Related: “The U.S. anti-corporate movement has inspired an offshoot occupation in London,” reports The Washington Post‘s Suzy Khimm. “It will kick off this Saturday with a rally headed to the London Stock Exchange, as Dealbook notes today. OccupyLSX describes itself as part of a global movement against ‘corporate greed’ and inequality.”
Related: “With democracy in crisis a true grassroots movement pointing out the flaws in our system is the first step in the right direction. Count me among those supporting and cheering on the Occupy Wall Street movement,” Al Gore wrote last night on his online journal.
Back to Stelter: “The data confirms an anecdotal sense that the movement, which slowly gained speed last month, entered the nation’s collective consciousness for the first time last week, when President Obama was asked about it at a news conference and when national television news programs were first anchored from the Wall Street protest site.
“In the first full week of October, according to Pew’s Project for Excellence in Journalism, the protests occupied 7 percent of the nation’s collective news coverage, up from 2 percent in the last week of September.
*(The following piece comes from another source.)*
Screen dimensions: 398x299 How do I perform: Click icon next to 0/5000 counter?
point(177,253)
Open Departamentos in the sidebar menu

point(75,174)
Before then, the coverage was so modest as to be undetectable by the Project for Excellence in Journalism, which surveys 52 news outlets each week to produce a weekly study of news coverage.
“The study released Wednesday showed that cable news and radio, which had initially ignored the protests almost entirely, started to give the protests significant coverage last week, often with a heavy dose of positive or negative opinion attached.”